My work has focused on a central question in agricultural innovation: why does valuable biological knowledge so often fail to translate into measurable gains in productivity, product quality or commercial impact? This question has shaped much of my scientific, leadership and advisory work.

My scientific foundation is in sugarcane, one of the world’s most productive biomass crops. Through this work I have developed a deep interest in the biological constraints that determine crop performance — including carbon allocation, sink strength, growth regulation, biomass formation, sucrose accumulation and cell wall composition.

These questions are not limited to sugarcane. They are central to many crop, biomass and bioeconomy systems where the goal is to convert biological insight into practical value.

Scientific background

My research career has spanned crop physiology, molecular biology, biotechnology, carbon partitioning, biomass composition and agricultural innovation. I have published extensively in these areas and have worked across the interface between fundamental plant biology and applied crop improvement.

A recurring theme in my work has been the need to connect biological understanding with field performance. Molecular data, omics platforms and discovery research are powerful, but they only create value when they are linked to the real constraints limiting productivity or product quality.
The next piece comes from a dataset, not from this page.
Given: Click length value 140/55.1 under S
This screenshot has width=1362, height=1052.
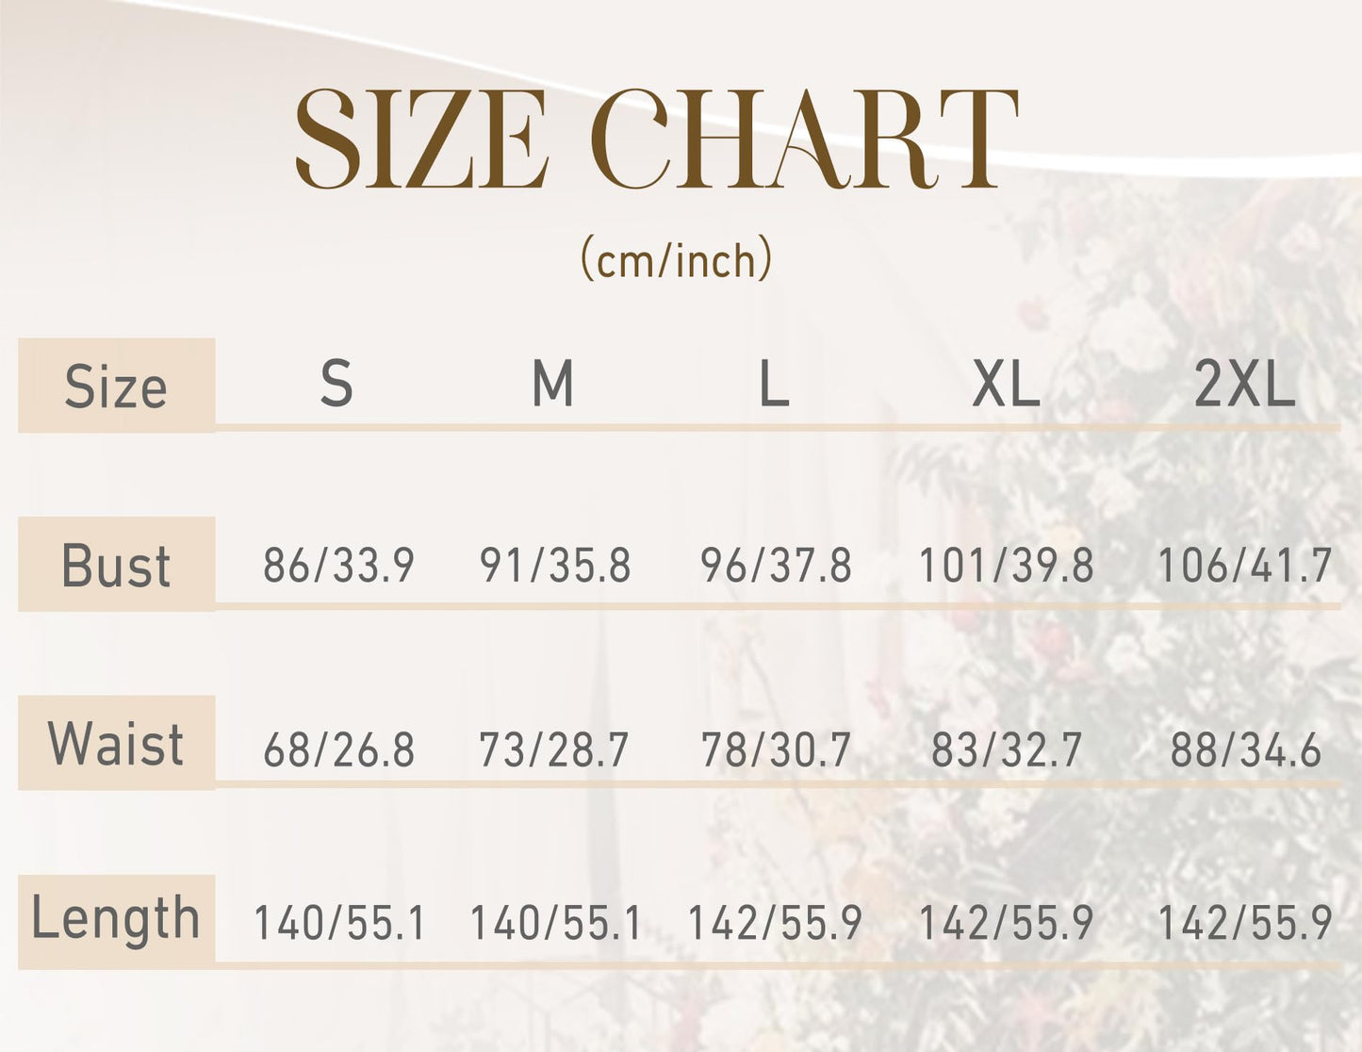Looking at the screenshot, I should [339, 923].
This systems perspective has become increasingly important as agriculture and the bioeconomy face pressure to produce more biomass, higher-value products and more resilient production systems.

Leadership and strategy

In addition to my scientific work, I have held senior leadership roles in agricultural research and innovation. These roles have involved responsibility for research strategy, program design, technology development, national and international collaboration, and translation of science into industry outcomes.

This experience has given me a practical understanding of how R&D programs succeed — and where they often lose momentum.

Common problems include:

  • discovery projects that are poorly connected to production constraints
  • technology pipelines that are not aligned with commercial or industry needs
  • unrealistic assumptions about time to delivery
  • insufficient attention to biological bottlenecks
  • weak links between laboratory insight, field validation and deployment

My advisory work helps organisations identify these issues early and reposition their programs for stronger impact.

How I work

I bring a combination of scientific depth, strategic analysis and practical R&D experience.

My approach is to start with the real-world objective and work backwards:

What is the desired outcome?
Where is the biological or technical constraint?
Is the current R&D pipeline aligned with that constraint?
What evidence is needed to make better investment or development decisions?

This often means moving across scales — from genes and metabolism to whole-plant physiology, field performance, processing quality and commercial value.

The aim is not simply to generate more data. The aim is to improve decisions.

Areas of interest

My current advisory and writing interests include:

  • biomass productivity and crop improvement strategy
  • carbon allocation, sink strength and growth constraints
  • alignment of discovery research with field and commercial outcomes
  • R&D portfolio review and technology pipeline design
  • sugarcane, energy crops and biomass-based production systems
  • translation of plant science into bioeconomy opportunities
  • critical review of assumptions in biomass processing and value chains

Perspective

I believe that some of the most important opportunities in crop innovation will come from asking better questions about biological constraints.

More data alone will not solve the productivity challenge. Progress depends on knowing where the real constraint sits — and aligning research, technology development and investment around that constraint.

That is the perspective I bring to advisory work.